Saubere Sache: Wilfried Lipphardt von der Personenschifffahrt Söllner schließt den Schlauch an den Kanalstutzen auf der Kaimauer an der Schlagd an. So wird der Ausflugsdampfer „Hessen“ seine Abwässer künftig entsorgen. Fotos: Janz

Kassel. Das Schiffen in die Fulle beim Schippern auf der Fulle ist passé. Vor Beginn der Saison am 1. Mai sind die Ausflugsdampfer mit eigenen Kanalanschlüssen versehen worden. Alle Abwässer, die in Zukunft an Bord der „Hessen“ und der „Europa“ anfallen, werden künftig in das Kasseler Kanalnetz eingeleitet.

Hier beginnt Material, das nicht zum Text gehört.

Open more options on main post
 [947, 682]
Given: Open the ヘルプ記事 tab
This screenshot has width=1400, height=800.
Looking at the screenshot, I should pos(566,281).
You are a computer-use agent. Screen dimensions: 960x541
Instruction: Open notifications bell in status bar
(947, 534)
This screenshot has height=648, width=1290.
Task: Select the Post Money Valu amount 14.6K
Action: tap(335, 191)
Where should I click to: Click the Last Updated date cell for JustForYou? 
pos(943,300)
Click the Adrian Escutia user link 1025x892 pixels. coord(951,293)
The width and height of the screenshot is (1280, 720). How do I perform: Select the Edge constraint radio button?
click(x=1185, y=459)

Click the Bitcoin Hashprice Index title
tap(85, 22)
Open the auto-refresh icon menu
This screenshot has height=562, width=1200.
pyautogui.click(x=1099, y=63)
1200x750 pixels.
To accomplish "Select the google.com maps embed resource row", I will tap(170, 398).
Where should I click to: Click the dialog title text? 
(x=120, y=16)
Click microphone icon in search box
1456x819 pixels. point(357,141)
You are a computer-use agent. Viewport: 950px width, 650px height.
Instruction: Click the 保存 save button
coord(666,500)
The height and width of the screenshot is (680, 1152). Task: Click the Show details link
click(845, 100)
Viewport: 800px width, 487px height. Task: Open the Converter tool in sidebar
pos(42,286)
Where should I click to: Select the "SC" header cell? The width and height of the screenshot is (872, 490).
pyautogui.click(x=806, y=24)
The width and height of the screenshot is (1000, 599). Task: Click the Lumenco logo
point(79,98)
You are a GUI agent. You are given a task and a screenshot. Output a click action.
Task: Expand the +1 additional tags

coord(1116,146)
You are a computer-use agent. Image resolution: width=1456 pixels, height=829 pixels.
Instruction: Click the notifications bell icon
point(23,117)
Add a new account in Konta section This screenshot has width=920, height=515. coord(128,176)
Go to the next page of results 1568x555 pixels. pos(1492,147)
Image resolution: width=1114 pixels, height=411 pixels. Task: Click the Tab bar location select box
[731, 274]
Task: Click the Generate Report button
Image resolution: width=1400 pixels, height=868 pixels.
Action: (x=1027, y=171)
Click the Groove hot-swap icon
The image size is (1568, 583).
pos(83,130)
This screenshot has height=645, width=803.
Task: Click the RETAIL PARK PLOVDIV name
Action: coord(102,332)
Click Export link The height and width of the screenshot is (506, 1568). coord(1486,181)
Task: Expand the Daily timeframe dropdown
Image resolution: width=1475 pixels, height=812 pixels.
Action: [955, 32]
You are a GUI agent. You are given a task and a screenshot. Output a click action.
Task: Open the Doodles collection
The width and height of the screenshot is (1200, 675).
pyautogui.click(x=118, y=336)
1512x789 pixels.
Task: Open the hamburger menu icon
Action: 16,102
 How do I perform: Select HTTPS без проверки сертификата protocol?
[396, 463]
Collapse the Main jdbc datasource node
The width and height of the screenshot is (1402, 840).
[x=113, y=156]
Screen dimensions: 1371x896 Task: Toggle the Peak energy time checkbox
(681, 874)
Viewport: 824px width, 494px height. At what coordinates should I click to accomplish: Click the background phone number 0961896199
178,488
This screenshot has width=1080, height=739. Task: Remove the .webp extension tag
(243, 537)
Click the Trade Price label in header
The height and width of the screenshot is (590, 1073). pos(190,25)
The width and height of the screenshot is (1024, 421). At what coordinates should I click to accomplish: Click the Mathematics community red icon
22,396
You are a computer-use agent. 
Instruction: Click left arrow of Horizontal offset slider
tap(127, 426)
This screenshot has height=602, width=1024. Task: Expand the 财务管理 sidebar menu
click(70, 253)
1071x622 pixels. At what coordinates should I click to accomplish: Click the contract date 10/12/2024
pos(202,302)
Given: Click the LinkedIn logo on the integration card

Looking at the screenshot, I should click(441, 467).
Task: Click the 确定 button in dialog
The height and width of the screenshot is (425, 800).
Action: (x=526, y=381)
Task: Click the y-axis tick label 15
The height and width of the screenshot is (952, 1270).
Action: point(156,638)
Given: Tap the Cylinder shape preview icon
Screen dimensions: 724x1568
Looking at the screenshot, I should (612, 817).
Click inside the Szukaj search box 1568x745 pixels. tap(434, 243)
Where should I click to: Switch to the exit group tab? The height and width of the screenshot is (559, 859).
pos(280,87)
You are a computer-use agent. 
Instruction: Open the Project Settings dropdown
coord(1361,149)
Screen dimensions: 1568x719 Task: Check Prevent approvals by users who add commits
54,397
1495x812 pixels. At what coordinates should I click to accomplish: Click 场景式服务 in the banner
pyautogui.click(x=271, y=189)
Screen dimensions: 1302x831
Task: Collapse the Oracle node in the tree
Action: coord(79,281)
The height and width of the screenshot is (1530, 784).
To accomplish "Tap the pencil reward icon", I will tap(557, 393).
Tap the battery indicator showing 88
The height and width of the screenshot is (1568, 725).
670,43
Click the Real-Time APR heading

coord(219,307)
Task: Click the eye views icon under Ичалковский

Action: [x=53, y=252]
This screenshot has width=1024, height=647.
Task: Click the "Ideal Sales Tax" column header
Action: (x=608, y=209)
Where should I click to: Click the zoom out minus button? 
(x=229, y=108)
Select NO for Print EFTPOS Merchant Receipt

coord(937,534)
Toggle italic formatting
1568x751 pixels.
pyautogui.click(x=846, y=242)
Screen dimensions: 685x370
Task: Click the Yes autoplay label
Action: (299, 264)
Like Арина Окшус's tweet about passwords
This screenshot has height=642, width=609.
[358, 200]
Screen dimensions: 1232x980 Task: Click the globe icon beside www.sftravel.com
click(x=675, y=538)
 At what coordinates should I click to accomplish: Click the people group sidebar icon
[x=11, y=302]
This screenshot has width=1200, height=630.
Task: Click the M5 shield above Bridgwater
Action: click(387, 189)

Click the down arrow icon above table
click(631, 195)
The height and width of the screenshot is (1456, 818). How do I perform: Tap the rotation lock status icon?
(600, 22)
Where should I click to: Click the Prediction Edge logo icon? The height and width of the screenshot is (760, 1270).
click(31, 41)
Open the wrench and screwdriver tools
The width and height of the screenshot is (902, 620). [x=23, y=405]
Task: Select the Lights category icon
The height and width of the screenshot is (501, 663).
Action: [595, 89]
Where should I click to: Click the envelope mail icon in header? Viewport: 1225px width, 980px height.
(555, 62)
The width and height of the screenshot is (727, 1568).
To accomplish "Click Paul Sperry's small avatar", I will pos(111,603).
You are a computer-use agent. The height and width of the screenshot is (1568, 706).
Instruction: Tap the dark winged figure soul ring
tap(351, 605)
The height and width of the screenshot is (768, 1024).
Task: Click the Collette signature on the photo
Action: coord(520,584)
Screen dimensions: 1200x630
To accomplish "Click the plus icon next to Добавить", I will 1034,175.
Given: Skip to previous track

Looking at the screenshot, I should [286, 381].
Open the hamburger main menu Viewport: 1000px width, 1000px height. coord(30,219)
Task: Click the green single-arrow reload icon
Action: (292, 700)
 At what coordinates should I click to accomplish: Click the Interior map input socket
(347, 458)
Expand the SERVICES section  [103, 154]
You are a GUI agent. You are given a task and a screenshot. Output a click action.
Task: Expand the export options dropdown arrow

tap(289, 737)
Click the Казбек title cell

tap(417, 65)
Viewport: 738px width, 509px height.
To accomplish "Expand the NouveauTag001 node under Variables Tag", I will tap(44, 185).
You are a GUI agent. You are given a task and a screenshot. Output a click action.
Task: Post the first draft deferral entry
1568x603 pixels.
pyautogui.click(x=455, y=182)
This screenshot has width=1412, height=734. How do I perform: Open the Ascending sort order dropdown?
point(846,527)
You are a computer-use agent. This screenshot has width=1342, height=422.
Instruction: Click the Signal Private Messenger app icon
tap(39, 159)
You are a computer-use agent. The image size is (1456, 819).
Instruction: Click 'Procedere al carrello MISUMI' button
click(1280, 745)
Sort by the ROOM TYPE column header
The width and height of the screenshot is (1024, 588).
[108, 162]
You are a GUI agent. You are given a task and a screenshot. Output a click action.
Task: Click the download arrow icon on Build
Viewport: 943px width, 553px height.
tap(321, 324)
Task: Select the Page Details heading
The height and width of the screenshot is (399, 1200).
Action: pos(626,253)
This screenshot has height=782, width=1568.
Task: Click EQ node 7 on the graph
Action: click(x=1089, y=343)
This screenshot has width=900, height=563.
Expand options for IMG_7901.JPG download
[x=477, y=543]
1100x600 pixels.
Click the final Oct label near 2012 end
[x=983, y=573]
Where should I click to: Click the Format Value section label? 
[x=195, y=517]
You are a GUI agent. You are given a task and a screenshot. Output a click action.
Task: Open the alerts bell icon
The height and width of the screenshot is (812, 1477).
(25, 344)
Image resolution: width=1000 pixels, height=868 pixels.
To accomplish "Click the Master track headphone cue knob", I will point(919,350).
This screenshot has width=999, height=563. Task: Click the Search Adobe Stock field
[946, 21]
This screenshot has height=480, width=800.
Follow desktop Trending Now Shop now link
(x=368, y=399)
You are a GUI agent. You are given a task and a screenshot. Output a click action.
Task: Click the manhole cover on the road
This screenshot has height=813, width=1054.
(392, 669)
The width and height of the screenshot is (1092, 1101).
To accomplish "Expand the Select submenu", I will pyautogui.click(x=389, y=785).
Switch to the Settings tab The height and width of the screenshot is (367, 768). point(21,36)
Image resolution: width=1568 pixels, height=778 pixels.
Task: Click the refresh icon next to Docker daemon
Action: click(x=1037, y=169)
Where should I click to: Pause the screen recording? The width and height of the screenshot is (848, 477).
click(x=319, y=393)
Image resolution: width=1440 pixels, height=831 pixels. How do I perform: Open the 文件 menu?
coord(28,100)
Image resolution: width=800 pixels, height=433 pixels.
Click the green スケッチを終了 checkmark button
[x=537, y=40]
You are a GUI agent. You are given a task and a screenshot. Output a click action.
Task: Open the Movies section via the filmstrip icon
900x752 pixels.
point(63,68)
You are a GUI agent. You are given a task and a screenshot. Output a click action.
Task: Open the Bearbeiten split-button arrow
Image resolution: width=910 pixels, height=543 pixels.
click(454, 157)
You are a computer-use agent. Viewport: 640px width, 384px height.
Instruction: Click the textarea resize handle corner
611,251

Die beiden Schifffahrtsunternehmen, die in Kassel anlegen, mussten dafür aufrüsten. Vor allem die Personenschifffahrt Söllner hat investiert. Ihr Dampfer „Hessen“ musste mit Tank und Pumpe ausgestattet werden. Allein das hat über 20 000 Euro gekostet. Der etwa drei Meter lange Anschluss an den Kanal schlug noch einmal mit 4000 Euro zu Buche, sagt Karola Söllner.

Ihr zweites Schiff, die „Stadt Kassel“, liegt zwar noch an der Schlagd, soll aber nach der documenta möglichst bald verkauft werden. Bis dahin wird es von der Universität für Seminare und Ausstellungen genutzt. Abwässer dürfen dort aber nicht mehr produziert werden.

Vorbereitung schon beim Bau

Günstiger war die Angelegenheit für die Rehbein-Linie. Deren Schiff „Europa“ wurde bereits beim Bau 1995 entsprechend ausgerüstet. Und weil der öffentliche Kanal direkt unter dem Rehbein-Keller am Hafen verläuft, war der Anschluss mit etwa 1000 Euro ebenfalls günstiger.

„Wir wollten große Summen vermeiden“, sagt Jens Rehbein und spielt auf die unklare Zukunft der Stadtschleuse an. Wird das sanierungsbedürftige Bauwerk tatsächlich 2016 zugeschüttet, wäre das das Ende der Personenschifffahrt auf diesem Fuldaabschnitt. „Warum investieren, wenn die Zukunft nicht klar ist?“, fragt sich Rehbein.

Sorgen um die Zukunft

Auch Karola Söllner macht sich Gedanken. „Wir haben die Hoffnung aber noch nicht aufgegeben“, sagt sie. Der neue Kanalanschluss und die Aufrüstung der „Hessen“ sieht sie als Investition. Eine Alternative habe sie aber aufgrund der neuen rechtlichen Lage nicht gehabt.

Otto Wilhelm Vicum, der beim Regierungspräsidium Kassel für Abwasser und Gewässergüte zuständig ist, freut sich, dass die neuen Vorgaben ohne jeden Zwang umgesetzt wurden. Vor allem Kasselwasser als Entsorgungsbetrieb habe geholfen, die Kosten für Söllner und Rehbein so gering wie möglich zu halten. Das erkennen auch die beiden Unternehmen an: „Das hat alles super geklappt“, sagt Karola Söllner.

„Wir wollten die Personenschifffahrt auf der Fulda unterstützen“, erklärt Ingenieur Tobias Rottmann von Kasselwasser. Deshalb habe sein Unternehmen bei der Planung des Anschlusses geholfen. Weil der Kanal nur wenige Meter hinter der Kaimauer verläuft, mussten keine langen Anschlussleitungen verlegt werden. Söllner und Rehbein wissen aber von Kollegen auf anderen Flüssen, deren Abwasserleitung deutlich länger ist – und damit auch deutlich teurer.